Sunday, March 16, 2008

NEW YEAR, NEW BLOG!

My traditional post-Oscar hiatus from movie-going (and thus blogging) was rather long this time (another testament to the great movie year that was 2007...I was spent). But I'm back, baby! With a new outlook (but the same baadasss attitude).
A recent trip to the vibrant city of Chicago took me to the Gene Siskel Film Center on State Street -- Valhalla for the foreignfilmguy. (I take that back: Cannes, the Oscar ceremony, or even Sundance would be Valhalla. But the SFC is a shrine on par with Manhattan's Film Forum or the Anthology Film Archives, at least). The 11th Annual European Union Film Festival was beginning a month-long run. I have fond memories of seeing some great foreign films courtesy of the EU: first at the AFI theater in the Kennedy Center (Claude Chabrol's La Ceremonie); then at the AFI Silver in Silver Spring, MD (Antares from Austria is the only one that comes to mind).

Much as I love Houston, we just don't get that quality of film 'down here.' In fact, the bleak art film scene has gotten bleaker (the Greenway 3--R.I.P.; Rice Cinema -- a shell of its former glory days). So rather than waste my time with the increasingly irrelevant WorldFest Houston -- longest-running film festival in the U.S. (only God, the Devil, and Hunter Todd knows how it survives!) -- and the smattering of mediocre French comedies that penetrate the market, I am going to devote 2008 to seeking-out the top-of-the-line indie and foreign films. If that takes me to Austin, Seattle, San Fran, or the mean streeets of Manhattan, so be it!! More likely, it will take me to NetFlix -- plus, I want to do more reading, so I can contribute to my second blog, www.goodreads.com.

An aside about Chicago:
I had a genuine a celebrity sighting at the Art Institute of Chicago!! I had just spent two wondrous hours in the joint Winslow Homer watercolors and Edward Hopper exhibits, and who was buying a ticket as I was leaving? The lovely Heather Graham (Swingers, Boogie Nights, Gray Matters, From Hell, Scrubs...I could go on). Regrettably, I didn't say anything to her. What could I have said: "Loved your work in 'Emily's Reasons Why Not.'?" (That is a 100% true statement, btw, but I did not want to sound sarcastic). She looked as beautiful in person as an actress with a faded AC/DC T-shirt and furry boots can look!
I hope you loved Edward Hopper as much as I did, Heather!!









Two outfits -- one pose!


Back to the purpose of this post: My 1st Review of 2008!

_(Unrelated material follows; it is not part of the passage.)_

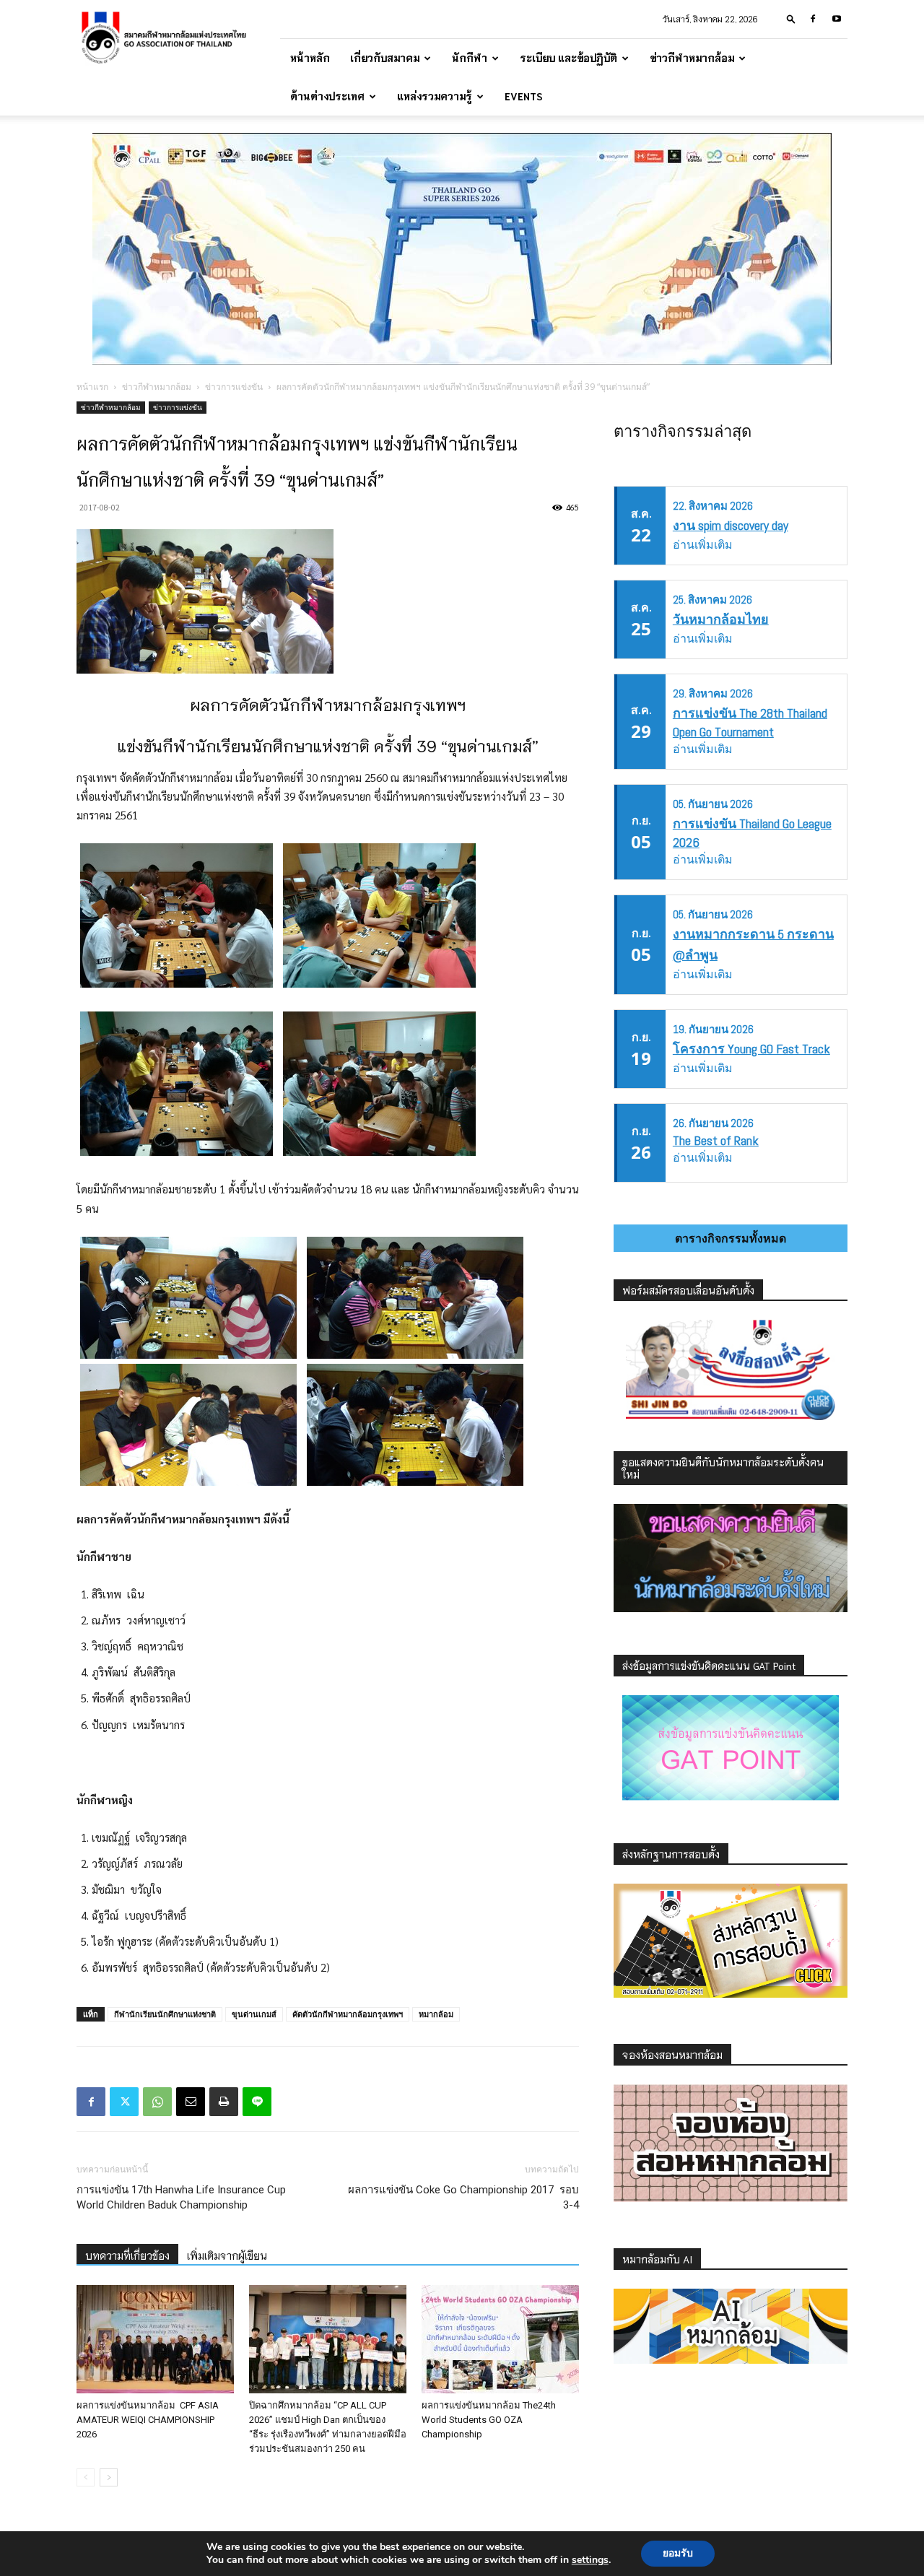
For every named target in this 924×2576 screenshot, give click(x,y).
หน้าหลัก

Francis Ford Coppola's return to filmmaking in Youth Without Youth:
I went into this movie blind: not knowing the story, the source material, or the critical reception it received. But I still had expectations: somehow I thought I'd have a David Lynchian-Inland Empire experience. Instead, what I saw was rather tame and literal. True, the 'literal' plot takes off in wild and imaginative directions--hallmarks of a typical Eastern European author upon which this work is based. [Aside #2: this is the second movie I can remember based on a novella that is interminable!! What's up with that? See (or better yet, don't see) Away From Her.]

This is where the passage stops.